Bolaterus.com – Rio Ferdinand meminta kapten Manchester United, Harry Maguire untuk menunjukkan bahwa dia layak mendapatkan ban kapten, mendesak bek tengah internasional Inggris untuk menjadi hubungan yang baik di tim itu.

Kerja bagus baru-baru ini, terutama kemenangan atas Paris Saint-Germain dan RB Leipzig di Liga Champions, terganggu oleh kekalahan kandang 1-0 dari Arsenal di Liga Premier pada akhir pekan lalu.

Itu adalah penampilan yang kurang bagus melawan The Gunners di Old Trafford, dan legenda Setan Merah, Ferdinand, merasa kurangnya kepemimpinan dalam laga ini.

“Kami kurang percaya diri di area tertentu. Kami mendapatkan sedikit kepercayaan di tengah pekan, tapi apakah mereka terlalu percaya diri? ” katanya di saluran YouTube Rio Ferdinand Presents FIVE.

“Saya melihat Harry Maguire dan beberapa komentarnya setelah pertandingan mengatakan mungkin mereka terlalu banyak menepuk punggung. Hubungi tim itu – dia kaptennya.”

Ferdinand merasa Maguire sebaiknya melihat kembali kapten United masa lalu untuk mendapatkan inspirasi.

Maguire Ferdinand

Dia menambahkan: “Saya harap dia masuk ke sana dan mengajak orang-orang dan memberi tahu orang-orang ‘dengarkan, kami belum selesai, banyak yang harus kami lakukan, masih banyak yang harus kami lakukan, tarik kaus kaki Anda’.

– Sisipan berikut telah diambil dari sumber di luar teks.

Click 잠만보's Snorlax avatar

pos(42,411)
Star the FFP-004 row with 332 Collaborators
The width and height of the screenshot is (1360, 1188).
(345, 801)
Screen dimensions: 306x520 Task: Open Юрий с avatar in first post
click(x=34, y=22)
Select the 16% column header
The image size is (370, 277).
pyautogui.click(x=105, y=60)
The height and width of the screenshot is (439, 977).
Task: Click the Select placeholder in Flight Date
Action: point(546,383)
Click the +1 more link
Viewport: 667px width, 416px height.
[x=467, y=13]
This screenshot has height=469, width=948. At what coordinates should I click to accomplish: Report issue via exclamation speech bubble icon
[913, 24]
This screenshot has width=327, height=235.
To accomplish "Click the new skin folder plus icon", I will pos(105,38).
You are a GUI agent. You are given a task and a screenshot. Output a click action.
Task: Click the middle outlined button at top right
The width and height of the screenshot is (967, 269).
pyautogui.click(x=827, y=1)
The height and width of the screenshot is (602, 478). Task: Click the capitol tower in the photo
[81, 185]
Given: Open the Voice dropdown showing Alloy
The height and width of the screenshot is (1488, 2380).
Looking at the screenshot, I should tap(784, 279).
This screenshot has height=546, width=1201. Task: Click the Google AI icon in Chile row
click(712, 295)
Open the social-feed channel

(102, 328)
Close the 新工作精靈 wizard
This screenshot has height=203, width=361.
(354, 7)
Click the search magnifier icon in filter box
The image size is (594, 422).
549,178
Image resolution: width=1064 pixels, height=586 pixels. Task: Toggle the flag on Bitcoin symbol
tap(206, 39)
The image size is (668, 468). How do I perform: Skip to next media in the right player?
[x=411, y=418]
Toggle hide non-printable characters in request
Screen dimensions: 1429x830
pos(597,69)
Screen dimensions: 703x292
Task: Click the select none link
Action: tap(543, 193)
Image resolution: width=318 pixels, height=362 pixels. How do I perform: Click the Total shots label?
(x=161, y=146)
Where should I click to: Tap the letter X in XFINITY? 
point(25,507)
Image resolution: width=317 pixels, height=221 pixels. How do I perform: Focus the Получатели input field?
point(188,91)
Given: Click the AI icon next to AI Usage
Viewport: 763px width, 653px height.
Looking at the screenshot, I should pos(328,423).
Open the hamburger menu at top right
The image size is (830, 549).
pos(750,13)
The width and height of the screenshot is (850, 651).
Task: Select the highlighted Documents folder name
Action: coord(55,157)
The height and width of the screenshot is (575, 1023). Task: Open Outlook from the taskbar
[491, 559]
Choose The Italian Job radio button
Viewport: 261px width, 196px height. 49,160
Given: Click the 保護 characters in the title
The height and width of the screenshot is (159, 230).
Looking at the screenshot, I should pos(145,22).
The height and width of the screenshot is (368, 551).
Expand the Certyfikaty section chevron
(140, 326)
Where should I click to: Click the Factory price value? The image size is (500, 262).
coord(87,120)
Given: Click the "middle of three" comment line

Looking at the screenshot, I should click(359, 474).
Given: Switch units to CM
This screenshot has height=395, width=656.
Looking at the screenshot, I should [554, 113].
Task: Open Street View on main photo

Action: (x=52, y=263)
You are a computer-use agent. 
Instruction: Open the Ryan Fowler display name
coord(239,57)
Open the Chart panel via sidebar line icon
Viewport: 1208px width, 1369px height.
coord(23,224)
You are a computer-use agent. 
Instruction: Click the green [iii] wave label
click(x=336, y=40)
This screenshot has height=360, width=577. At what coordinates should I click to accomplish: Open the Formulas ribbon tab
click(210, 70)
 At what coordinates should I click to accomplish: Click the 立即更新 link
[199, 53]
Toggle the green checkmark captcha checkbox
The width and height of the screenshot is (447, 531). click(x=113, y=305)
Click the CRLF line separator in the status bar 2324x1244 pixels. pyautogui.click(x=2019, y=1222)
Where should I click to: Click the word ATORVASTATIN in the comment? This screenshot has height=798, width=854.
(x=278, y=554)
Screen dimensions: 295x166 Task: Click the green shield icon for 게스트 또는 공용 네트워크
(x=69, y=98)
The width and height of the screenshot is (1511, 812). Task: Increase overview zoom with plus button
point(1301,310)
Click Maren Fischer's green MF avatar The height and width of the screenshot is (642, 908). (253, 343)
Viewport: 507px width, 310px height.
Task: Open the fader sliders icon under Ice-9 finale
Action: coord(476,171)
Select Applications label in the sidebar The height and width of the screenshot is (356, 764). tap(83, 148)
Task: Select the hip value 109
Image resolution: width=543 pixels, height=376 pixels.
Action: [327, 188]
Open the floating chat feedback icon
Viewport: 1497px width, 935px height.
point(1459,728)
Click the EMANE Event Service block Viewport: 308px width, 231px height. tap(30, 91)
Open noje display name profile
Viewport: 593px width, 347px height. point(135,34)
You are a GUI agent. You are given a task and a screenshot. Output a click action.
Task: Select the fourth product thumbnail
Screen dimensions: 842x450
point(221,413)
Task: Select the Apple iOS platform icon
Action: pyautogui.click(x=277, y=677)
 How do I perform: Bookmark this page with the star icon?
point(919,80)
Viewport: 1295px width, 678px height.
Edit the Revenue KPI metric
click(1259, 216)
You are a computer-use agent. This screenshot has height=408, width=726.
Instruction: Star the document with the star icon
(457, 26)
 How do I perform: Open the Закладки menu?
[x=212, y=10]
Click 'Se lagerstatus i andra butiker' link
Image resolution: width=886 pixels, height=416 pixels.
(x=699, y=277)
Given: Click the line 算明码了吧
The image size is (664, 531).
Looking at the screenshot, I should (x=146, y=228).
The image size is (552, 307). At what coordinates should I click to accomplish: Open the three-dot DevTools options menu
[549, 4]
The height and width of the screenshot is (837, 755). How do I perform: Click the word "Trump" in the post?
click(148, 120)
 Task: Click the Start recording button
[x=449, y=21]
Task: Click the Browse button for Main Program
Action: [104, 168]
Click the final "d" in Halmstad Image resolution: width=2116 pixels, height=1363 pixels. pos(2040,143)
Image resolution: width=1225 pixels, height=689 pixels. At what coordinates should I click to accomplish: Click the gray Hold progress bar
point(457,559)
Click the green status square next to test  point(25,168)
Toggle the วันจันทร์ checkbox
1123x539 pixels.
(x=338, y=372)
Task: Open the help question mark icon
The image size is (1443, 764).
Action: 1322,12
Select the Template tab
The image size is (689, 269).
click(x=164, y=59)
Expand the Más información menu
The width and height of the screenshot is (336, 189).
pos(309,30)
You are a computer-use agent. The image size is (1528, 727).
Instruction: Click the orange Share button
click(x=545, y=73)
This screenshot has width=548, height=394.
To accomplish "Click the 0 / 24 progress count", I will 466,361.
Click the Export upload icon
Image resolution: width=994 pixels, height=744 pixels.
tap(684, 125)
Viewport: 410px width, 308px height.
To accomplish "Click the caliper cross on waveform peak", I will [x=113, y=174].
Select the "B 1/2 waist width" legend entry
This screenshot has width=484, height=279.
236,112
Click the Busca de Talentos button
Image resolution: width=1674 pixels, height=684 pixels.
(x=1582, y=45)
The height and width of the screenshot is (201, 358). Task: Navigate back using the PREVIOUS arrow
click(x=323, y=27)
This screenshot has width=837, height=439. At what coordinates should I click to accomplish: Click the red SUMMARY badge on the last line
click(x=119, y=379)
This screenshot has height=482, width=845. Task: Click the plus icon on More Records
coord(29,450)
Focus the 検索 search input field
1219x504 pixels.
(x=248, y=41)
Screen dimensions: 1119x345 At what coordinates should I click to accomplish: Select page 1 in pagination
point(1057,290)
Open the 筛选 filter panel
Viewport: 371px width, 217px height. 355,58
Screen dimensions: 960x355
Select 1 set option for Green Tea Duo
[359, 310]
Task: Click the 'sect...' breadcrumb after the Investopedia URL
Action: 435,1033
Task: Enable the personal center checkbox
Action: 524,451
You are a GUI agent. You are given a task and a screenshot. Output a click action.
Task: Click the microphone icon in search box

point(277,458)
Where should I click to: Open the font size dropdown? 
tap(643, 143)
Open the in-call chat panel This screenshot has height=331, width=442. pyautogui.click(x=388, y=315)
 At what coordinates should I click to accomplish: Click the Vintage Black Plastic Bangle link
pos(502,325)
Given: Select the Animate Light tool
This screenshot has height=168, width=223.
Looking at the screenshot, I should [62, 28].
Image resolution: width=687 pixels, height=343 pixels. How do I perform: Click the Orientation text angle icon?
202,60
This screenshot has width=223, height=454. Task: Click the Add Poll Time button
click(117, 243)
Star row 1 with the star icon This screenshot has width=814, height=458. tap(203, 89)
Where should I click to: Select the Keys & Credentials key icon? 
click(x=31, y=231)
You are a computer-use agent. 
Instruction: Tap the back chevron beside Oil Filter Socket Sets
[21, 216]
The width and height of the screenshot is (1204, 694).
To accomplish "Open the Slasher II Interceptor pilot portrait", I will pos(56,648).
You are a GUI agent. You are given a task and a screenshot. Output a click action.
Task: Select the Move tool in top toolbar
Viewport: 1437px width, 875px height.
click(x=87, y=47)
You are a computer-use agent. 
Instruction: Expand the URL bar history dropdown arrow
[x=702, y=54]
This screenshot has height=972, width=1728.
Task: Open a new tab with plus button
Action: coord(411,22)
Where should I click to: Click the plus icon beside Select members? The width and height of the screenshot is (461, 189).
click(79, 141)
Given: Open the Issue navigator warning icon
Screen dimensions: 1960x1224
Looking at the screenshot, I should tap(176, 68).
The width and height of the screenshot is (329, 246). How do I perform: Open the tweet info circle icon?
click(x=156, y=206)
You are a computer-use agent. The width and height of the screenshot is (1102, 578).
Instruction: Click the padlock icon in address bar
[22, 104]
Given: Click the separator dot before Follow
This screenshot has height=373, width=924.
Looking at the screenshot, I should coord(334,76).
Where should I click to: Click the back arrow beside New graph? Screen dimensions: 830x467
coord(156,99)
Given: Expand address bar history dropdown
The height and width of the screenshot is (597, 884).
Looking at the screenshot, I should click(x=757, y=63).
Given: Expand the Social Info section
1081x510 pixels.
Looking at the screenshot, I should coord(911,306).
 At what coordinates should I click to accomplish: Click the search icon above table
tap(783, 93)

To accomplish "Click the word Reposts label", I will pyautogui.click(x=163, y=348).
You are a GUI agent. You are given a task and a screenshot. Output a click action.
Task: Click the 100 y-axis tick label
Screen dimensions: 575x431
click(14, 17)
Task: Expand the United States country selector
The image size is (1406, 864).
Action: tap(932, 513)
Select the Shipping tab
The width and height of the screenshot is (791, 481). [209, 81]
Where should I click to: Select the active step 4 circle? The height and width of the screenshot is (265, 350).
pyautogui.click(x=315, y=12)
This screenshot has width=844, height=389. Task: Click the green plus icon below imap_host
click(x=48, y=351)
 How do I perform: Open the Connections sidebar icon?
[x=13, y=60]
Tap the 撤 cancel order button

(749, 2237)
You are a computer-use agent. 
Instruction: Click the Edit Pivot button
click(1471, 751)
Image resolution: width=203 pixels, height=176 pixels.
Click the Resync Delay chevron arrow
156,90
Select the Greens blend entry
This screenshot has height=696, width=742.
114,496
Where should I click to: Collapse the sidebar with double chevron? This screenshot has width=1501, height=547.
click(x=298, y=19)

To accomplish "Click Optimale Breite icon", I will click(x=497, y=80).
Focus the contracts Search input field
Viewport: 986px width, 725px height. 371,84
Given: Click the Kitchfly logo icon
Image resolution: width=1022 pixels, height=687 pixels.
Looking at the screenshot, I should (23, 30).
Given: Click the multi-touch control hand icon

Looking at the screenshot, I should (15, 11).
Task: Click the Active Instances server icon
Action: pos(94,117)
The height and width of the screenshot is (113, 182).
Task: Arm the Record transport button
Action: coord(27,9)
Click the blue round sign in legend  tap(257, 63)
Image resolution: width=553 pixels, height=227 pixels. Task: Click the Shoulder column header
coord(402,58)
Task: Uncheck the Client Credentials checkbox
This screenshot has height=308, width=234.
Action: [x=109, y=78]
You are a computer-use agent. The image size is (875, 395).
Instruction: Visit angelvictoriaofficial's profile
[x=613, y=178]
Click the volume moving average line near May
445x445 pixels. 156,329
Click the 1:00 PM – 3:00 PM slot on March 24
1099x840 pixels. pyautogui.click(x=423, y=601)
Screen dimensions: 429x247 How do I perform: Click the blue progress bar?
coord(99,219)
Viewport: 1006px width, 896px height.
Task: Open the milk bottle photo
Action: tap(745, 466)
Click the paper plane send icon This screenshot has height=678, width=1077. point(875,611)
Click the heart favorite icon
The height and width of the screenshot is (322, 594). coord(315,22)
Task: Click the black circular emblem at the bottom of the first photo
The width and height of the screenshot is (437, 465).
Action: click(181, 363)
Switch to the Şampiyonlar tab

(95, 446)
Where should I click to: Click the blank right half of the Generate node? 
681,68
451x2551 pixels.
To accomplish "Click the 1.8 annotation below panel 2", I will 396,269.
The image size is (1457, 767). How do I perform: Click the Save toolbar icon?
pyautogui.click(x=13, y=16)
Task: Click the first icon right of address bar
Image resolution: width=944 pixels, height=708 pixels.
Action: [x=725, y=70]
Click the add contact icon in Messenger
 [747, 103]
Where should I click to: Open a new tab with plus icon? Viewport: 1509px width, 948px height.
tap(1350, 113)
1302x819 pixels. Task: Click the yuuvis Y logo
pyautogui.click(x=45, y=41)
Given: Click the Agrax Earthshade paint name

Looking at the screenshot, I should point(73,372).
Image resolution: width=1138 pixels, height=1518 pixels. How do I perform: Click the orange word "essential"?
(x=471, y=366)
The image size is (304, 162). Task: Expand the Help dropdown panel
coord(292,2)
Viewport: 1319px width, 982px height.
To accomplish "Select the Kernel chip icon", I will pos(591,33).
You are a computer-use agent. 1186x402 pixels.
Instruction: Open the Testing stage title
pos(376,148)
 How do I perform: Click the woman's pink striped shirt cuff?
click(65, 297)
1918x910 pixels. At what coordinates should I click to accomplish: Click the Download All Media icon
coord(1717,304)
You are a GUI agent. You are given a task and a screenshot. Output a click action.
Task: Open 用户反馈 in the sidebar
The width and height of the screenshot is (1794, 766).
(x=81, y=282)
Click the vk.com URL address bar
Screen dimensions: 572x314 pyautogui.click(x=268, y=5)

“Saya tidak tahu apakah itu yang terjadi. Kapten Man Utd. Selalu ada pemimpin di ruang ganti yang akan berkeliling dan melatih orang, baik secara pribadi atau di depan kelompok. Menarik orang ke samping, melakukan sedikit percakapan untuk memberi semangat, untuk memastikan mereka tetap pada permainan mereka.

“Saya ingat Nani, saya tidak benar-benar mengobrol dengannya, itu hanya dua atau tiga kata, ‘assist dan gol’ atau ‘tembak di depan mata’. Boom, itu yang dia lakukan. Itu tidak membutuhkan kata-kata panjang. Terkadang itu pendek dan tajam, hal-hal kecil yang kuat.

“Apakah percakapan ini sedang berlangsung? Ini bukan hanya untuk manajemen untuk menghadapinya, terkadang para pemain di ruang ganti perlu melakukannya.”